We introduce a horizontal coordinate system, such that the end of the spring with spring constant \(k_1\) is at position \(x_1\) when it is at rest, and the end of the \(k_2\) spring is at \(x_2\) when it is as rest, as shown in the top panel. A mass \(m\) is then attached to the two springs, and \(x_0\) corresponds to the equilibrium position of the mass when the net force from the two springs is zero. We will assume that the length of the mass is negligible, so that the ends of both springs are also at position \(x_0\) at equilibrium. You can see in the middle panel of Figure \(\PageIndex{2}\) that both springs are in extension when in the equilibrium position.

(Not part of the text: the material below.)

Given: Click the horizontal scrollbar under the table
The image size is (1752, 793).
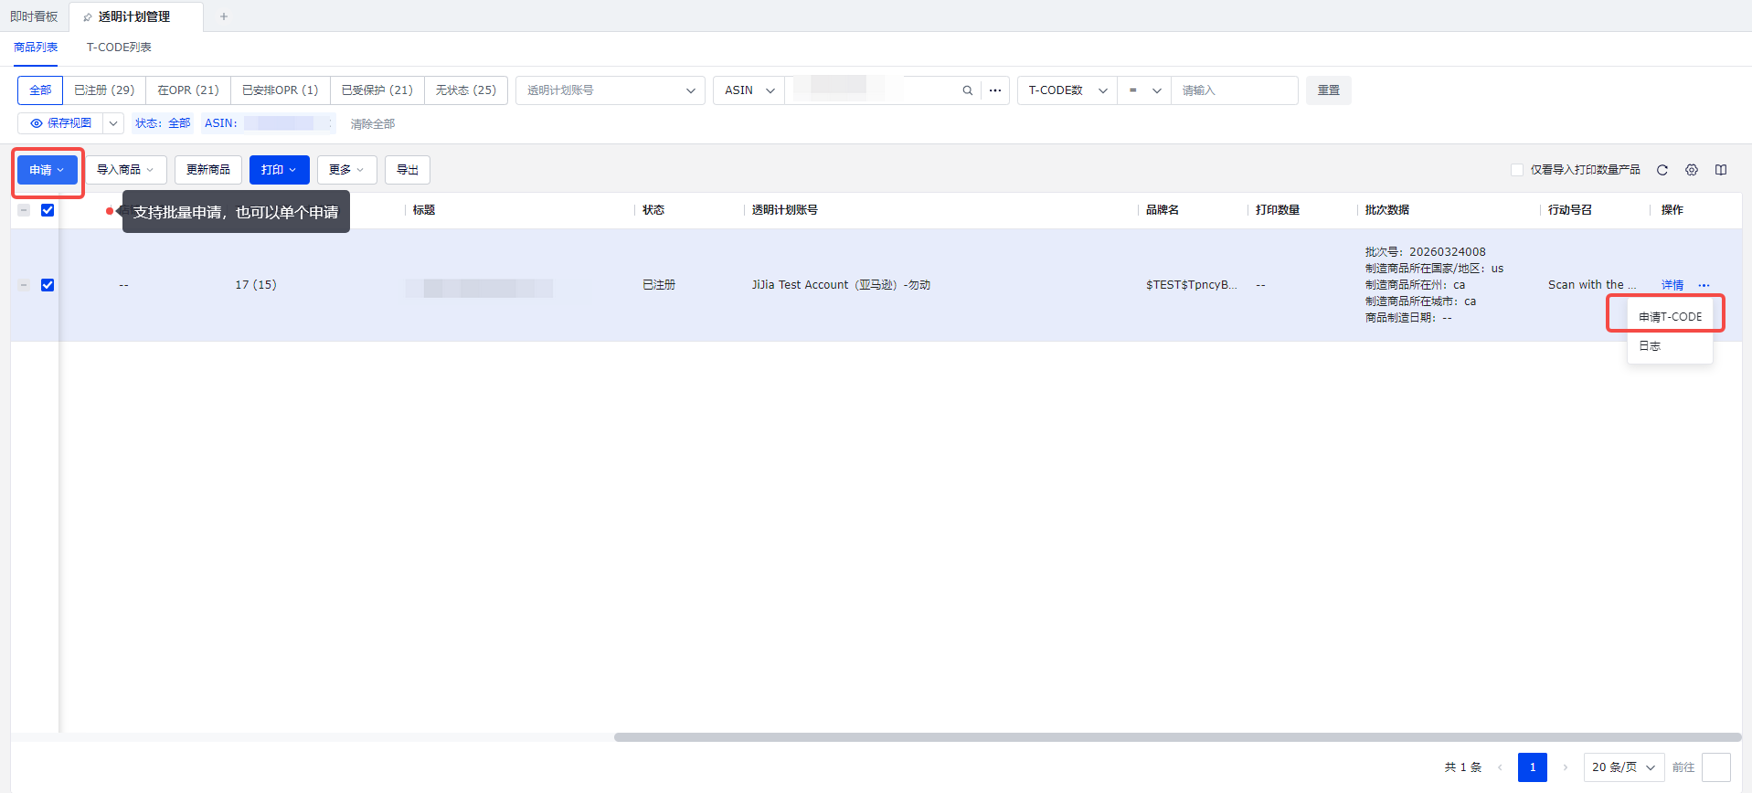Looking at the screenshot, I should click(x=1177, y=737).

It is possible to have an equilibrium where both springs are in compression, if both springs are long enough to extend past \(x_0\) when they are at rest.

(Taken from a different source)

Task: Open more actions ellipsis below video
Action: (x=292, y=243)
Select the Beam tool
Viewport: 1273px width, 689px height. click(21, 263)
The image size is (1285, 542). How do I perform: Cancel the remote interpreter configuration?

If we assume that both springs are in extension at equilibrium, as shown in the figure, then the condition for equilibrium is given by requiring that the sum of the forces on the mass is zero when the mass is located at \(x_0\). The extension of the spring on the left is \(x_0 - x_1\), and the extension of the spring on the right is \(x_2-x_0\): \[\begin{aligned} \sum F_x = -k_1(x_0-x_1) + k_2 (x_2 - x_0) &= 0\\ -k_1x_0+k_1x_1+k_2x_2-k_2x_0 &=0\\ -(k_1+k_2)x_0 +k_1x_1+k_2x_2 &=0\\ \therefore k_1x_1+k_2x_2 &=(k_1+k_2)x_0\end{aligned}\] Note that if the mass is displaced from \(x_0\) in any direction, the net force on the mass will be in the direction of the equilibrium position, and will act to “restore” the position of the mass back to \(x_0\).

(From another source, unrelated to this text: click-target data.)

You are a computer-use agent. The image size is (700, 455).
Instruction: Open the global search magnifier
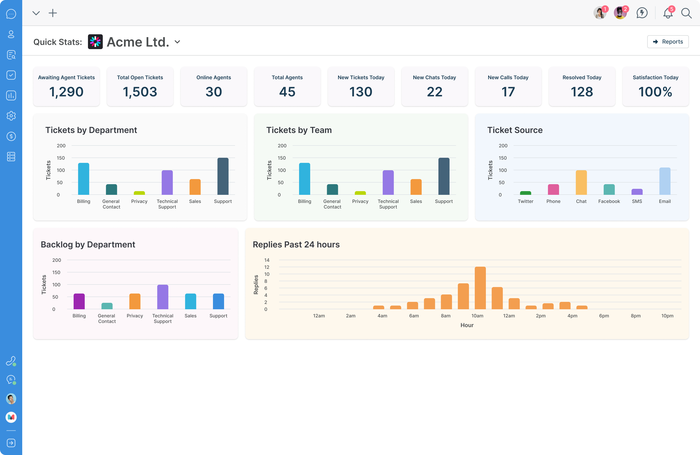point(686,13)
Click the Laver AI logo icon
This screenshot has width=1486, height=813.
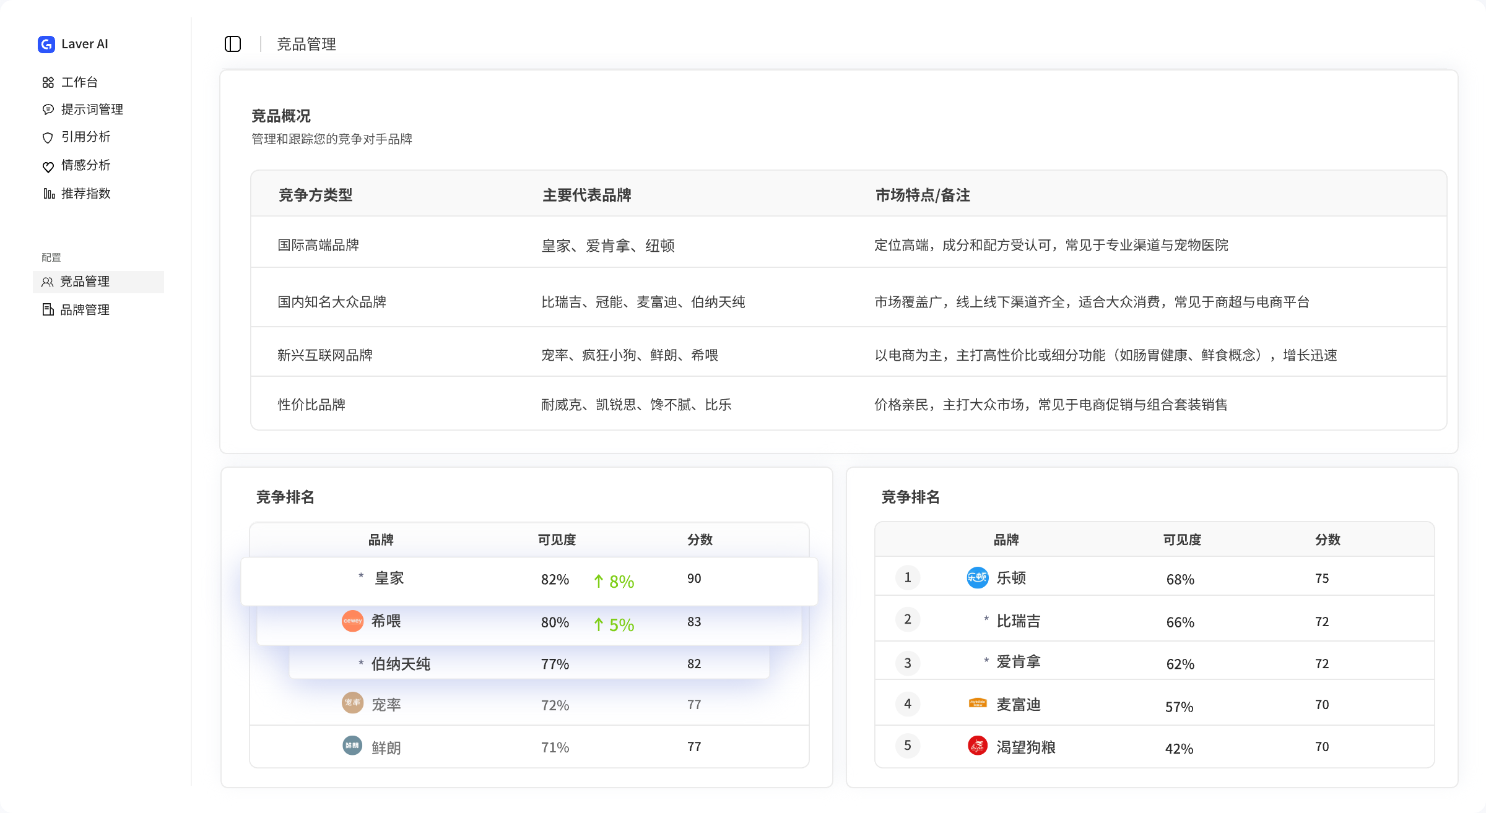pos(46,44)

When the mass is at some position \(x\), as shown in the bottom panel (for the \(k_1\) spring in compression and the \(k_2\) spring in extension), Newton’s Second Law for the mass is: \[\begin{aligned} -k_1(x-x_1) + k_2 (x_2 - x) &= m a \\ -k_1x +k_1x_1 + k_2 x_2 - k_2 x &= m \frac{d^2x}{dt^2}\\ -(k_1+k_2)x + k_1x_1 + k_2 x_2&= m \frac{d^2x}{dt^2}\end{aligned}\] Note that, mathematically, this equation is of the form \(-kx + C =ma\), which is the same form of the equation that we had for the vertical spring-mass system (with \(C=mg\)), so we expect that this will also lead to simple harmonic motion. We can use the equilibrium condition (\(k_1x_1+k_2x_2 =(k_1+k_2)x_0\)) to re-write this equation: \[\begin{aligned} -(k_1+k_2)x + k_1x_1 + k_2 x_2&= m \frac{d^2x}{dt^2}\\ -(k_1+k_2)x + (k_1+k_2)x_0&= m \frac{d^2x}{dt^2}\\ \therefore -(k_1+k_2) (x-x_0) &= m \frac{d^2x}{dt^2}\end{aligned}\] Let us define \(k=k_1+k_2\) as the “effective” spring constant from the two springs combined. We can also define a new coordinate, \(x' = x-x_0\), which simply corresponds to a new \(x\) axis whose origin is located at the equilibrium position (in a way that is exactly analogous to what we did in the vertical spring-mass system). We can thus write Newton’s Second Law as: \[\begin{aligned} -(k_1+k_2) (x-x_0) &= m \frac{d^2x}{dt^2}\\ -kx' &= m \frac{d^2x'}{dt^2}\\ \therefore \frac{d^2x'}{dt^2} &= -\frac{k}{m}x'\end{aligned}\] and we find that the motion of the mass attached to two springs is described by the same equation of motion for simple harmonic motion as that of a mass attached to a single spring. In this case, the mass will oscillate about the equilibrium position, \(x_0\), with a an effective spring constant \(k=k_1+k_2\). Combining the two springs in this way is thus equivalent to having a single spring, but with spring constant \(k=k_1+k_2\). The angular frequency of the oscillations is given by: \[\begin{aligned} \omega = \sqrt{\frac{k}{m}}=\sqrt{\frac{k_1+k_2}{m}}\end{aligned}\]